Nick Saban became the 31st head coach of the LSU Tigers on November 30, 1999, after five years as head coach at Michigan State. Saban's first four years at LSU have produced a 39-13 overall mark, which included a school-record 13-1 mark and a No. 1 national ranking in 2003. In addition, Saban was named the Associated Press National Coach of the Year as well as being the recipient for the Bear Bryant Award and the Eddie Robinson Award in 2003.

Saban's 39 wins are the most-ever by an LSU coach in four years and he joins Paul Dietzel as the only two coaches in school history to have multiple 10-win seasons (both have done it twice). Saban, along with Dietzel and Bernie Moore, are also the only coaches in LSU history to win more than one SEC title, with each doing it two times.

The 2003 Tigers stormed their way to the national title with a remarkable defense, one that ranked first in the nation in points per game (11.0) and total defense (252.0 yards per game), while also holding 13 of the 14 opponents to fewer than 20 points. The defense scored a school-record seven touchdowns, including the game-winning points on a Marcus Spears interception return against Oklahoma in the Nokia Sugar Bowl.

While the defense was holding teams at bay, the Tiger offense was spectacular in its own right, scoring a school-record 475 points and averaging 33.9 points per game. The Tiger offense, behind the play of quarterback Matt Mauck, running back Justin Vincent and wide receivers Michael Clayton, Devery Henderson and Skyler Green, set the school standard for passing touchdowns (30), offensive touchdowns (56), completed passes (255) and first downs (298) and total yards (5,857).

Using the approach of taking it one game at a time and focusing on "what is" rather than "what was", the Tigers ran the table the final six weeks of the regular season, dominating opponents on both sides of the ball. After a 19-7 setback to Florida on Oct. 11, the Tigers won their final six games by an average score of 35 to 10. Only Ole Miss came within a touchdown of the Tigers during that 6-game stretch, a run that included a 31-7 win over Auburn, a 27-3 victory over Alabama and a 55-24 victory over Arkansas. LSU stamped its ticket to the BCS National Championship game with a dominating 34-13 win over Georgia in the SEC title game, marking the second conference championship in three years for the Tigers.

The Tigers put an end to its magical season with another dominating defensive effort against a high-powered Oklahoma team in the Sugar Bowl.The Tigers held the Sooners to only 154 yards of offense and just 54 yards rushing in the 21-14 victory in the Sugar Bowl.

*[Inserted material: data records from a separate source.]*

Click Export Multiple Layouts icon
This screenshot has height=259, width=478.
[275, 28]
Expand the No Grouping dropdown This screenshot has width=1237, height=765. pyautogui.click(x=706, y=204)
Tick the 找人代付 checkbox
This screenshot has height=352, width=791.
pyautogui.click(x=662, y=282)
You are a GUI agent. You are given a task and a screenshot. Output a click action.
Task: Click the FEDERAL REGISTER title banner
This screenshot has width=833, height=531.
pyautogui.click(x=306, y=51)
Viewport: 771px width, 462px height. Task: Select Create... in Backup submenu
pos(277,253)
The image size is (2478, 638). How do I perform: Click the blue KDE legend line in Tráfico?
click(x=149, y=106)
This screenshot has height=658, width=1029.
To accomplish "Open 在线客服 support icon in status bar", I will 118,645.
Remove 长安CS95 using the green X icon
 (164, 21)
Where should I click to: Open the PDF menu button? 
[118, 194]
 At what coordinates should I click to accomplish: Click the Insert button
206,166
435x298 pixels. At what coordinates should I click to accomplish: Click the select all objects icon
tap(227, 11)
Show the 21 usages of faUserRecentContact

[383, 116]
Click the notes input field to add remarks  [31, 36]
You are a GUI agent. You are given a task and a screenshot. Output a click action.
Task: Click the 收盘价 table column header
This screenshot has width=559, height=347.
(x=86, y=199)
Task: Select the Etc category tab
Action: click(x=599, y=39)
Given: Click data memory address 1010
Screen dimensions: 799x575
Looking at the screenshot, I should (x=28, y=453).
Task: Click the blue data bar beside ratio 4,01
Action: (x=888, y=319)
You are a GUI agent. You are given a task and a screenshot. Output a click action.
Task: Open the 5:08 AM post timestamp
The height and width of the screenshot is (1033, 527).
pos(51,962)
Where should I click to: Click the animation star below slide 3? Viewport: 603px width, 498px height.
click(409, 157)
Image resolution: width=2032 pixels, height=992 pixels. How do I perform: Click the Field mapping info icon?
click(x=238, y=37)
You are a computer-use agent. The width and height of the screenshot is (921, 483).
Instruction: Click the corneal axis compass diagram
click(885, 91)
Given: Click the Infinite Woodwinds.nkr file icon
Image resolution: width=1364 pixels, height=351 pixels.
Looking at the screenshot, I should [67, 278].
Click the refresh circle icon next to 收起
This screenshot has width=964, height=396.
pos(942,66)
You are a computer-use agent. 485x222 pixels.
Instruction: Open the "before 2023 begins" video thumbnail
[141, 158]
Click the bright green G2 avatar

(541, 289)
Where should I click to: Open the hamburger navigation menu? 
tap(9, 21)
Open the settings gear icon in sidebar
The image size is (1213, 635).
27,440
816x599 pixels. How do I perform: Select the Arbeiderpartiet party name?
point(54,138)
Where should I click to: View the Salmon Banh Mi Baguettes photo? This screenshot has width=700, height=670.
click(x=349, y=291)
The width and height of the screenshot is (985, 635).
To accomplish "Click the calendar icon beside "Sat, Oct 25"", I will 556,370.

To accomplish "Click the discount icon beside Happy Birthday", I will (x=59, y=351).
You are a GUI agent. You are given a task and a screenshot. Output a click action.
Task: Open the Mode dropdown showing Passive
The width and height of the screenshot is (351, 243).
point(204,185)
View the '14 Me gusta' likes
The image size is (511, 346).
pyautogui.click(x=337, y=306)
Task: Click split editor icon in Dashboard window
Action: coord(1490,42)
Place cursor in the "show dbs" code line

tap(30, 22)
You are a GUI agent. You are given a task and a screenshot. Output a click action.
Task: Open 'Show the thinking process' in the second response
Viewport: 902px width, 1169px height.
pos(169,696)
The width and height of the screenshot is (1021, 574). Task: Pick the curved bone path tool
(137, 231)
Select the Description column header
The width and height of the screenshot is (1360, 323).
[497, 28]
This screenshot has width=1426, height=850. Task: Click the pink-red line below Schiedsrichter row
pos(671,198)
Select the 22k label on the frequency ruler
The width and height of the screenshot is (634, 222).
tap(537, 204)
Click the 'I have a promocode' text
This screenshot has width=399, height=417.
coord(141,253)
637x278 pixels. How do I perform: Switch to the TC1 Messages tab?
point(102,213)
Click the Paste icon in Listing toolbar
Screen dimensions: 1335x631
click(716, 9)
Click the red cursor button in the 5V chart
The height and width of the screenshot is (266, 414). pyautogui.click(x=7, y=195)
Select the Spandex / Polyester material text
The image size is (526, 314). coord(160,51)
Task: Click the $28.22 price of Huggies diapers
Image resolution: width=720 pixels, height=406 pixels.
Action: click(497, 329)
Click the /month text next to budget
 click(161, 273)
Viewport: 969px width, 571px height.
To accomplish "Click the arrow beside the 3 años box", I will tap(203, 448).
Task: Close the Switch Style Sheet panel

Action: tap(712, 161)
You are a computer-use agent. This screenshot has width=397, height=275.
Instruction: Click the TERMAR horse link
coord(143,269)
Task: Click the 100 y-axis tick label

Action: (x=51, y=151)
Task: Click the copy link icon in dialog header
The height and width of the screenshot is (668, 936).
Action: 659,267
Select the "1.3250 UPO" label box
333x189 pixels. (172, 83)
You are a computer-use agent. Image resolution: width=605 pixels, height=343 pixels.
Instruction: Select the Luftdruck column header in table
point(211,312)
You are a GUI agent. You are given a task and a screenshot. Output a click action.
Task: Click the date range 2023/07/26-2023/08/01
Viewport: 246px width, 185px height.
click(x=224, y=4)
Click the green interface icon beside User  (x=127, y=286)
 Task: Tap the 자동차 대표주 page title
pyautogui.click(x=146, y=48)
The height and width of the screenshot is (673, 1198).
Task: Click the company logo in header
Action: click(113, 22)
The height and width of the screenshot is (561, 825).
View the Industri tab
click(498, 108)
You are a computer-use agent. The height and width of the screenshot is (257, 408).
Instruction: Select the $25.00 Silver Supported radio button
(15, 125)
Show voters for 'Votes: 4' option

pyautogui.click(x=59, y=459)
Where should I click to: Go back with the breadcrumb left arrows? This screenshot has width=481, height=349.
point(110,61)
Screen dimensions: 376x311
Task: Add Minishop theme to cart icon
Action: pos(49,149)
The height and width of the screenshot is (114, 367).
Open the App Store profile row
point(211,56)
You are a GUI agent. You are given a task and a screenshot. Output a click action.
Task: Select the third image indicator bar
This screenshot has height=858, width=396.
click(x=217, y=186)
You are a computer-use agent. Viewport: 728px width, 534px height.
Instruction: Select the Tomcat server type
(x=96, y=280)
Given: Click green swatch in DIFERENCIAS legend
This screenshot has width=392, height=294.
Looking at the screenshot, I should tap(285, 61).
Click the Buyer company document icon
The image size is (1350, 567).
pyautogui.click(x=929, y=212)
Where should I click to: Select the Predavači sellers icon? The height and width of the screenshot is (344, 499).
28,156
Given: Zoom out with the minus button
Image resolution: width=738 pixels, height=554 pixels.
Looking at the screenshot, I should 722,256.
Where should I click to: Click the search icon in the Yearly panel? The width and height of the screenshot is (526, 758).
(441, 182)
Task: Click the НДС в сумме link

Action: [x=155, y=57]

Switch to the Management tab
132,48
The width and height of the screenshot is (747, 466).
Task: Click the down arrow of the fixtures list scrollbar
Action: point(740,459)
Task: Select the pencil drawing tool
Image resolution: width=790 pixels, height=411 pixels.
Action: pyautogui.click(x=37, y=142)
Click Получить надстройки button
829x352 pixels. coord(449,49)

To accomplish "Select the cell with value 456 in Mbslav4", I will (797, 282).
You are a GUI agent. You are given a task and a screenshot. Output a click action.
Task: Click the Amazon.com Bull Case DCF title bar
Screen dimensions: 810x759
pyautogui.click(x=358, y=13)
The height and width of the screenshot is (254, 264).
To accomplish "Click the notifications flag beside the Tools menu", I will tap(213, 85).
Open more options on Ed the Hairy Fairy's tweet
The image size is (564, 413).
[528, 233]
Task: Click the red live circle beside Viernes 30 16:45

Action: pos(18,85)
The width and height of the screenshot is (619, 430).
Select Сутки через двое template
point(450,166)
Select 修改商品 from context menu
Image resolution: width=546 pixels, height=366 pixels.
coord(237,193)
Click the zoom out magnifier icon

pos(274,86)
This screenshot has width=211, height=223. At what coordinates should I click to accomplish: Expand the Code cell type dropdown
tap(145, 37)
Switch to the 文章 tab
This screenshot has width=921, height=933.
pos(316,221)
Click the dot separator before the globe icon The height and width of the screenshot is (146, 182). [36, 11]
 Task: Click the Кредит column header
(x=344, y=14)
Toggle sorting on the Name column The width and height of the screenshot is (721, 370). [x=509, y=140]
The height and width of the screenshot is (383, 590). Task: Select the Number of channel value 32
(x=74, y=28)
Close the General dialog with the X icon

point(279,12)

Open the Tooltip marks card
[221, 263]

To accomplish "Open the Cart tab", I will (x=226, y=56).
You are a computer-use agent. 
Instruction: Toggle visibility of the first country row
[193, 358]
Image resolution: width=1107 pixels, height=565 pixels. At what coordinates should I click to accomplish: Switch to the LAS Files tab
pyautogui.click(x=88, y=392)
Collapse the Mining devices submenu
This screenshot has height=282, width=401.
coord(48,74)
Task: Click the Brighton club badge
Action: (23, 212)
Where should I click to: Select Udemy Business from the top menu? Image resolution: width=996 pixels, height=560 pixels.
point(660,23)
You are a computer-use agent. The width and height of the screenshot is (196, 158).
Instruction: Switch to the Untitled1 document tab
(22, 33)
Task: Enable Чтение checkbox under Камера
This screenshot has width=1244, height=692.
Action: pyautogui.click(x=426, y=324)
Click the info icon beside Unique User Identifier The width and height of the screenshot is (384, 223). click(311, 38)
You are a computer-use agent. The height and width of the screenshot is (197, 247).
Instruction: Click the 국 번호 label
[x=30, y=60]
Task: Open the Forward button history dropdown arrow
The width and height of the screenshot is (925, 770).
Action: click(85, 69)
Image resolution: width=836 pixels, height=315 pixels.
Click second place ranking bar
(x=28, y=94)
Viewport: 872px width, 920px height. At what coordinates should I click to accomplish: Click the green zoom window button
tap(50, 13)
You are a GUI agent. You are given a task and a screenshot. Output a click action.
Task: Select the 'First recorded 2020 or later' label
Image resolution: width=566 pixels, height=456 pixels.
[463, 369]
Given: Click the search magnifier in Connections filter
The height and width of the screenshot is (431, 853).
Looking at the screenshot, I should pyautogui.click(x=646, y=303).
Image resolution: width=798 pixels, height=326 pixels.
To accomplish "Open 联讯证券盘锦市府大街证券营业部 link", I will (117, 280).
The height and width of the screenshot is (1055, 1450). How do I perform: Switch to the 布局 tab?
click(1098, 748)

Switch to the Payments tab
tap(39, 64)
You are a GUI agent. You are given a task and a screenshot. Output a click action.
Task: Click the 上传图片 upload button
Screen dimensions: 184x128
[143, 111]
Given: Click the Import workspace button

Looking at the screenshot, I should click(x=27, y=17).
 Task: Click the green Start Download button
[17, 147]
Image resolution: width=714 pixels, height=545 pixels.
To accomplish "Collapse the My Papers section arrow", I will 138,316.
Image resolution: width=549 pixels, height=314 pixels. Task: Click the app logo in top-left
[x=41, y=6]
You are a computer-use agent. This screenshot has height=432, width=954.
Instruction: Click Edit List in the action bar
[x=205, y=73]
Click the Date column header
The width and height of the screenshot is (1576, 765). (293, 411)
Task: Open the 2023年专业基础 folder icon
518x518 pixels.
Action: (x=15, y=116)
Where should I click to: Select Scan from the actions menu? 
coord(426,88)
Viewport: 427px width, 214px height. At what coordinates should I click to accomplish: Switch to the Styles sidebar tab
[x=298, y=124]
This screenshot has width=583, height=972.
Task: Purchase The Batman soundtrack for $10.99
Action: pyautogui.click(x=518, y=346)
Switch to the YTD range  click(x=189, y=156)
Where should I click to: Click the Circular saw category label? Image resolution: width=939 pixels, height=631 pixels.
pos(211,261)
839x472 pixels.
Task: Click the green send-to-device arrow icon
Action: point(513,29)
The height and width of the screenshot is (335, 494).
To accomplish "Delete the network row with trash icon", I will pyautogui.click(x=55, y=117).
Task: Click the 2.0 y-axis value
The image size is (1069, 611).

To fully appreciate the accomplishments of the 2003 Tigers, you have to go back to the 2000 season, a year in which Saban's impact was felt immediately as he guided a team coming off back-to-back losing seasons to an 8-4 mark and a win over 15th-ranked Georgia Tech in the Peach Bowl to rekindle the fire of a proud football tradition in Baton Rouge.

Among the wins in 2000 for the Tigers were overtime victories over Tennessee, Mississippi State and Alabama as well as a road win over Ole Miss. It was those wins, along with the victory over Georgia Tech in the Peach Bowl, that gave the Tigers the confidence that they could indeed win big games, while setting the stage for what has been the best four-year stretch in LSU football history.

Saban and the Tigers seemed to ride the momentum set with the 2000 Peach Bowl into 2001 as he led LSU to the school's first outright SEC title since 1986 with a 31-20 win over second-ranked Tennessee in the SEC Championship game. The Tigers closed out their 10-3 campaign in 2001 with a 47-34 thrashing of Big 10 Champion Illinois in the Sugar Bowl.

A year after losing two of the most prolific offensive players in school history in quarterback Rohan Davey and wide receiver Josh Reed, Saban used a tenacious defense coupled with a steady offense to lead the 2002 Tigers to an 8-5 overall mark and the school's second straight appearance in a New Year's Day bowl. LSU scored a school-record 30 or more points in six straight games in 2002, while the Tiger defense held the opposition to less than 275 yards in each of the first six games of the year.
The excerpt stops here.